Here is the problem they could be facing:
Sugar Bowl is going to be SEC, who is to say the Number 2 Big 1G also has a tie in with the Sugar Bowl.
There's no incentive for the Sugar or Orange or Fiesta to tie themselves in to the #2s from any particular conference, as that limits their options. They are better off leaving a slot open to attract a top-flight team from any conference, or a Notre Dame.
Quo
You are wrong on this ,while prestige wise they might want to stay open for those opportunities, here is reality.
The orange bowl needs people to travel, they have a bad hand with ACC because they don't travel well for the most part. A highly ranked team from pac12 does nothing for them and unless the big12 school is Texas or Oklahoma the interest and fan travel will not be enough.
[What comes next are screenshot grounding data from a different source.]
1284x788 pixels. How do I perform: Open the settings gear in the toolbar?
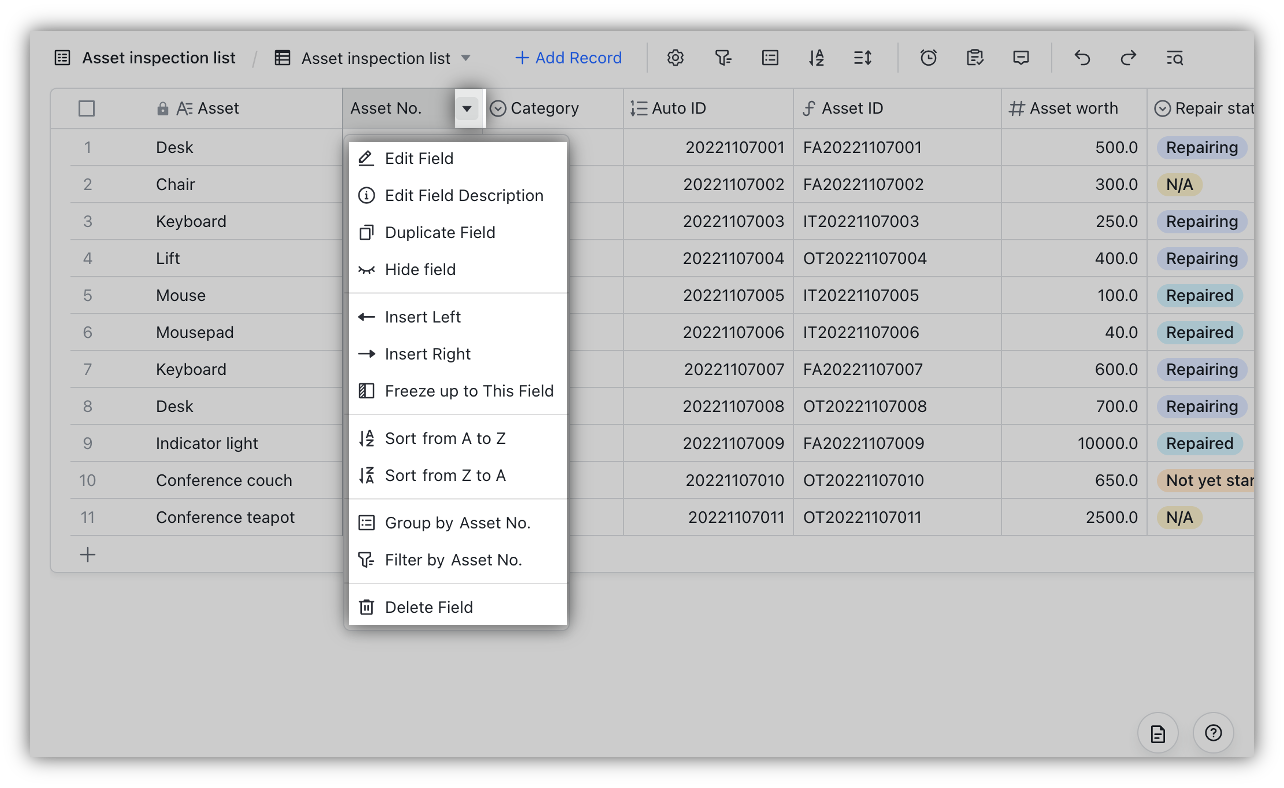(675, 57)
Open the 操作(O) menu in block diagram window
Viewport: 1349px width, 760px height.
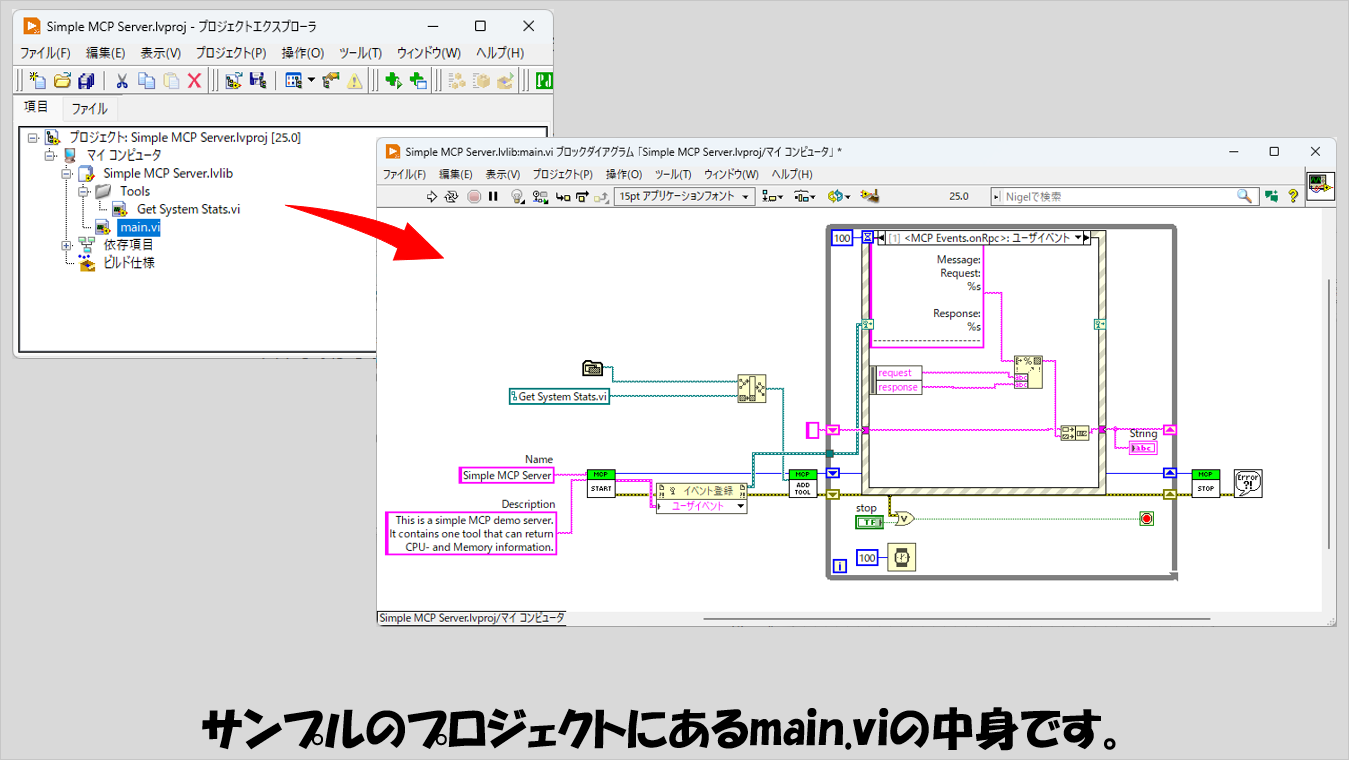click(623, 174)
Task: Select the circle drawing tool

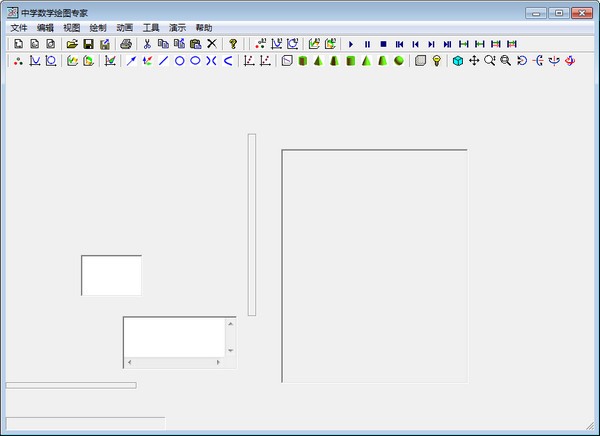Action: click(x=180, y=61)
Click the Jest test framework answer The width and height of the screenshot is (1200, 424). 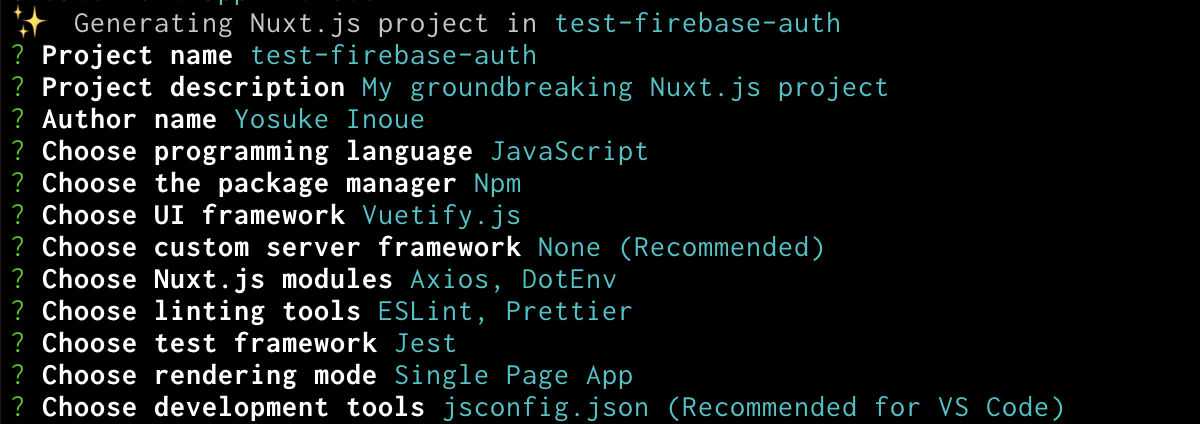pyautogui.click(x=425, y=343)
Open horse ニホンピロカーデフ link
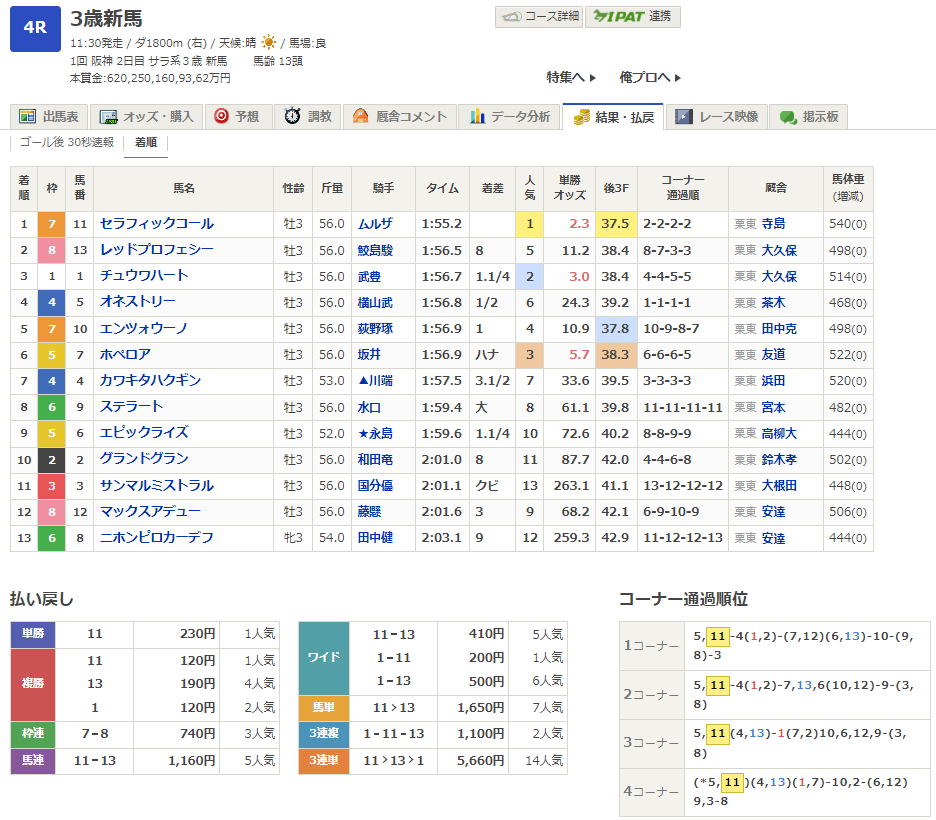Image resolution: width=936 pixels, height=820 pixels. (156, 538)
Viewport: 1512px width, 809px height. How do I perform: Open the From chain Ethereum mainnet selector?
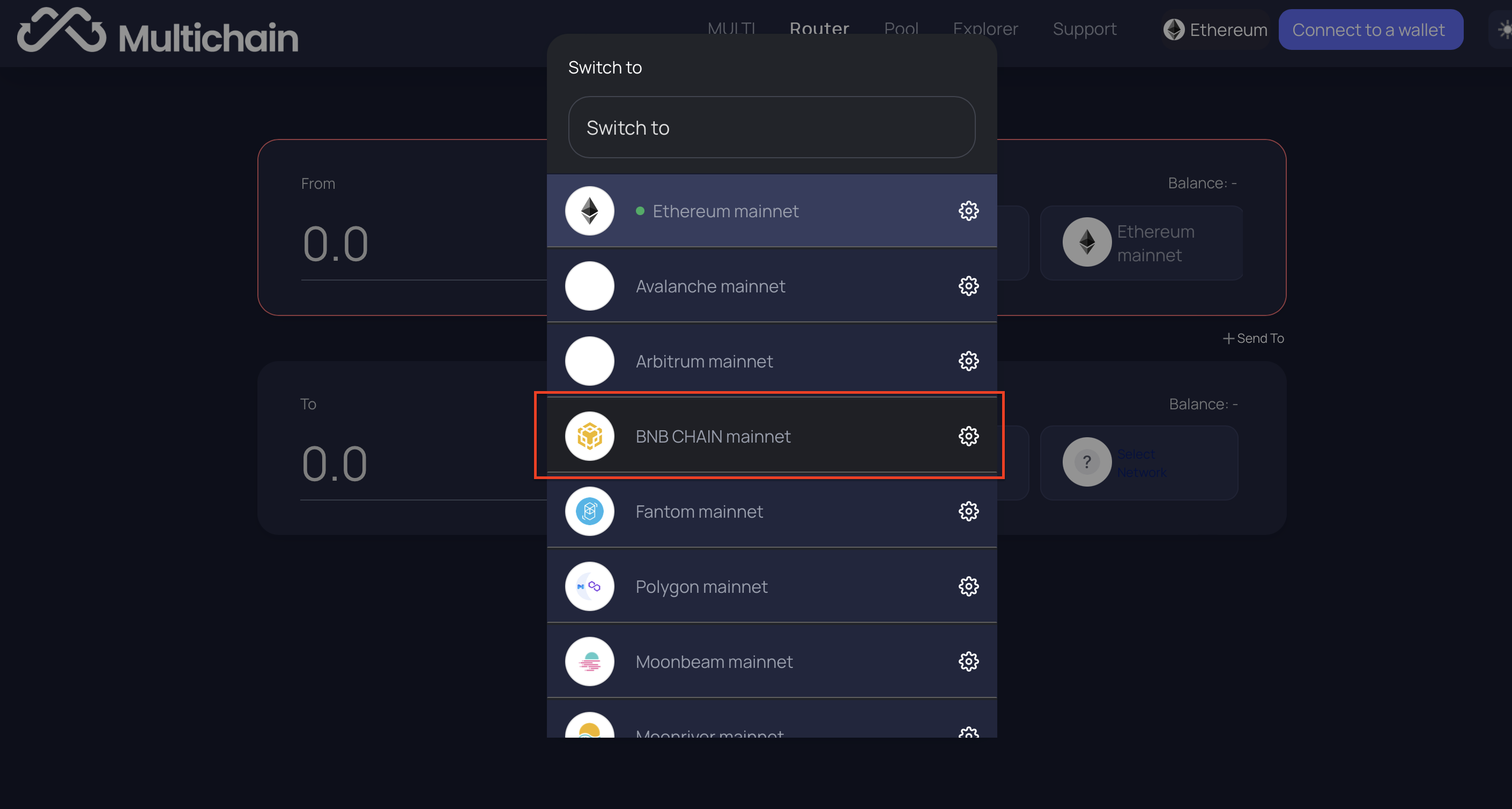1142,243

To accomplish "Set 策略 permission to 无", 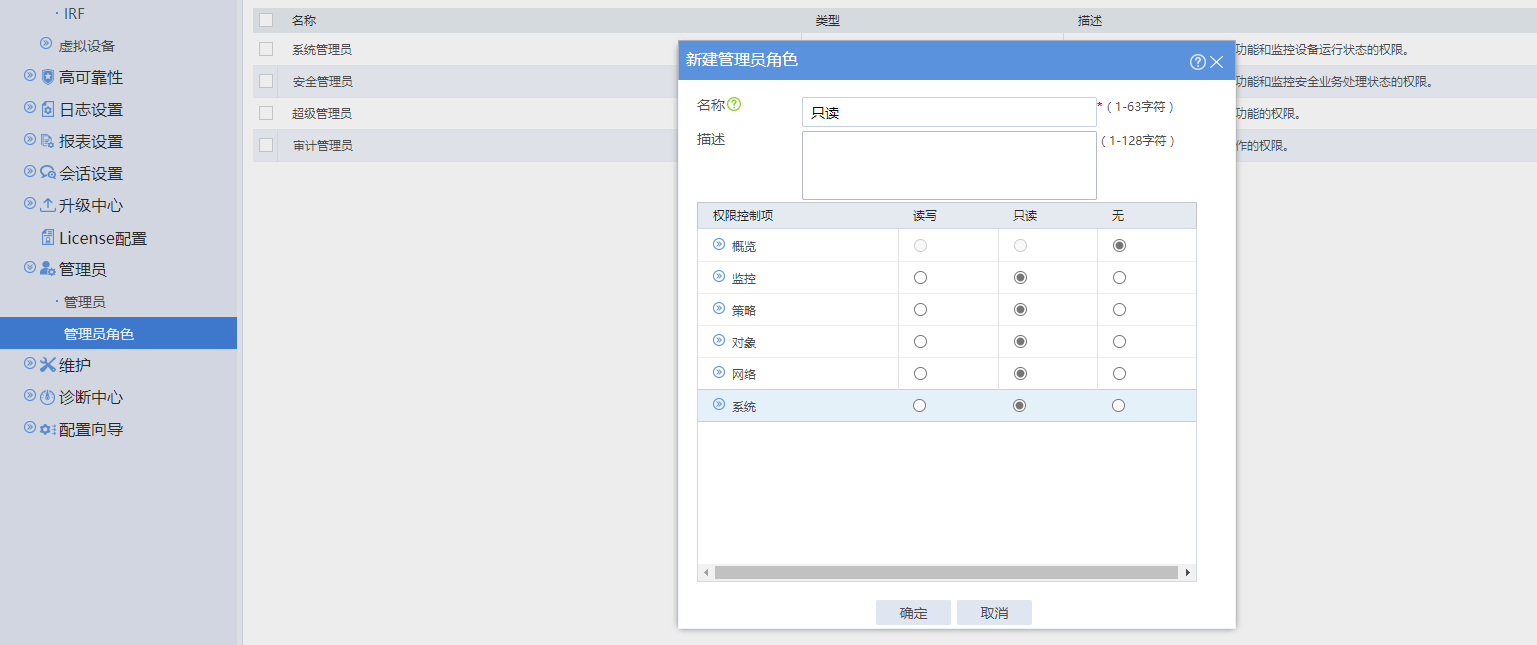I will [x=1119, y=310].
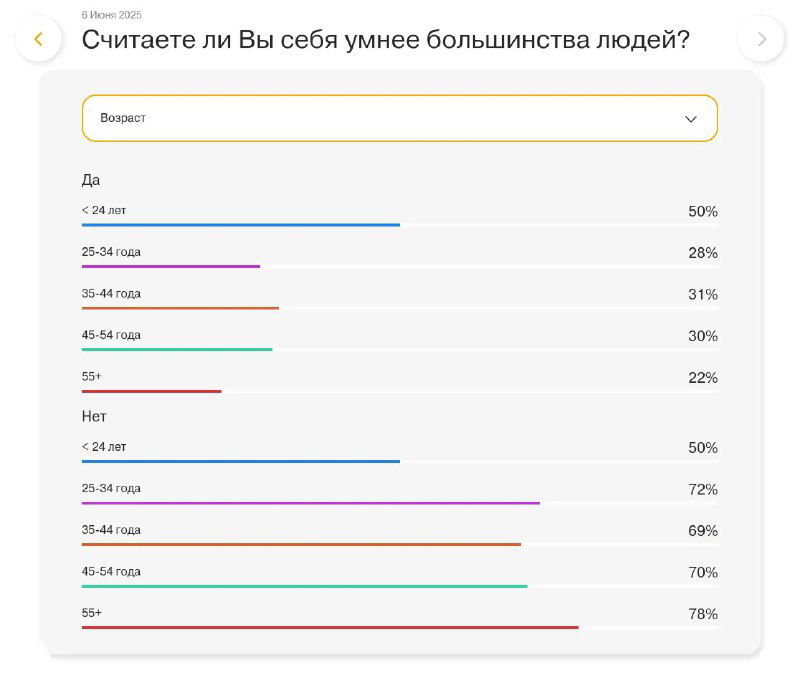This screenshot has width=800, height=693.
Task: Click the chevron inside the Возраст filter
Action: (x=690, y=118)
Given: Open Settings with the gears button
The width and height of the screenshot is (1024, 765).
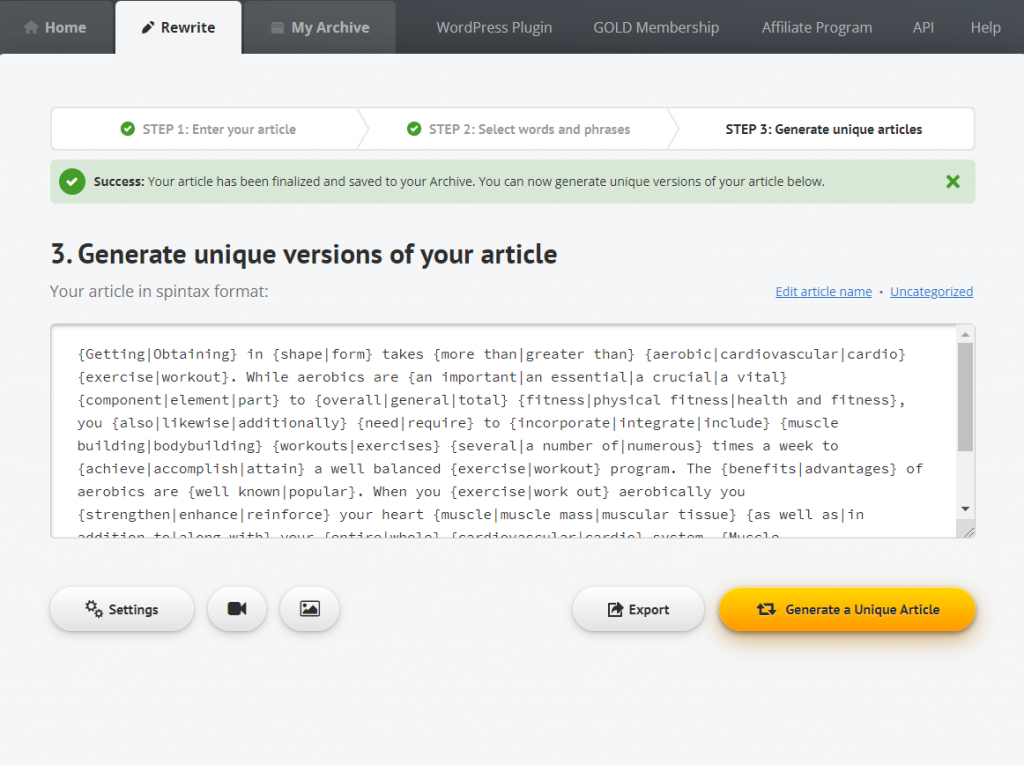Looking at the screenshot, I should coord(122,609).
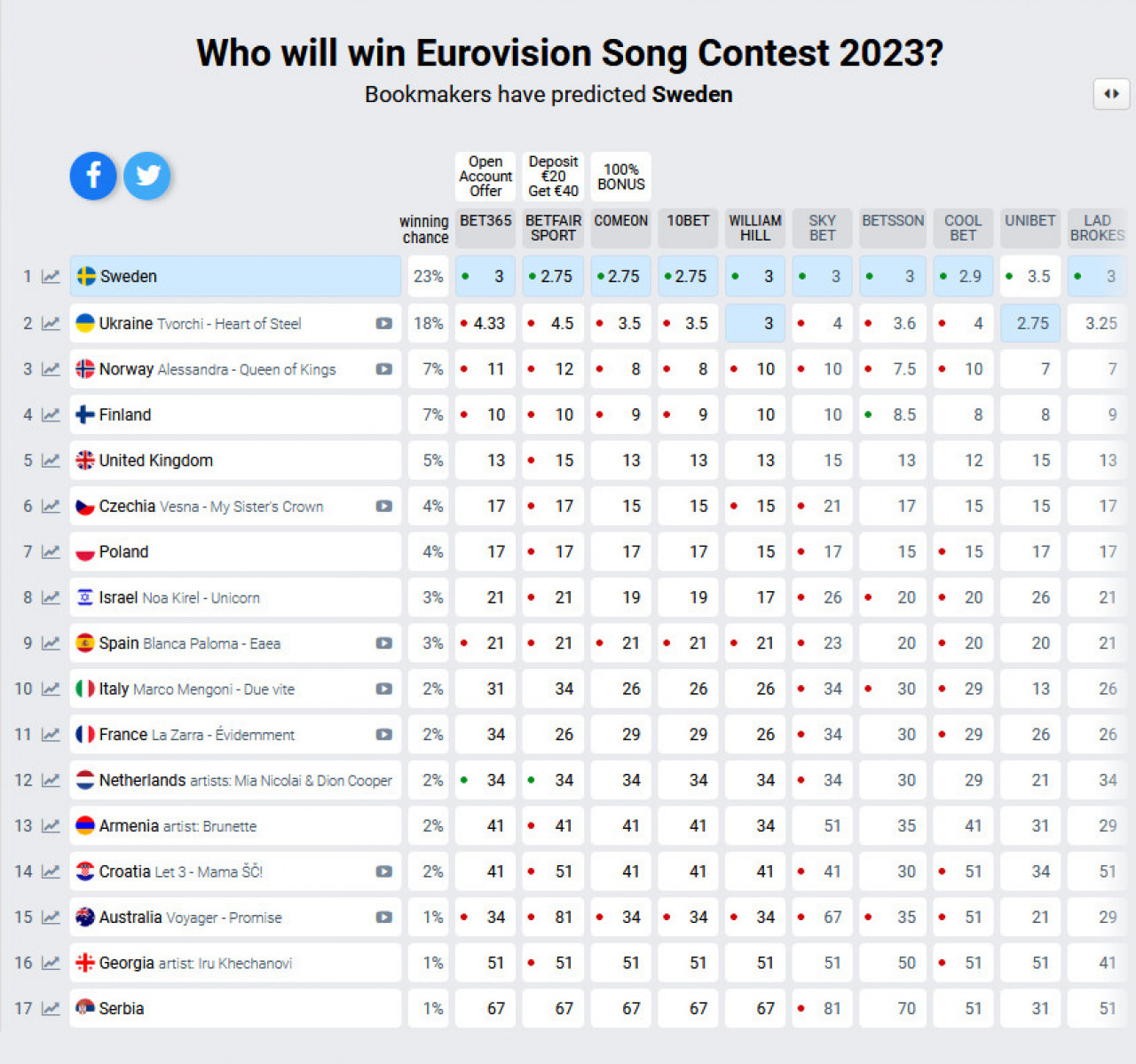Share on Twitter via the bird icon
This screenshot has height=1064, width=1136.
(147, 176)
So then you have to look at BigTen and sec.
For years, the Orange's automatic tie-in was with the Big 8 champ, and that worked extremely well for them. They only seek to avoid the ACC and especially the Big East.
But no major bowl wants to be TIED down to any conference's #2, not even the B1G or SEC. Why? Because in any given year they can always get those anyway (e.g., last year the Sugar got SEC #2 Arkansas), and yet without a tie-in they still keep their options open for something better, like a good Notre Dame team.
Ironically, on a per-team basis, the BCS has worked best for the one conference least-desired by either TV or the bowls, the 2004-2012 Big East, because we've only had to split our BCS money 8 ways. USF has gotten more BCS money most years than has USC, since the Pac12 usually doesn't get two teams in the BCS.
But that's all likely coming to an end, and the New Big East champ will probably end up in the Champs bowl.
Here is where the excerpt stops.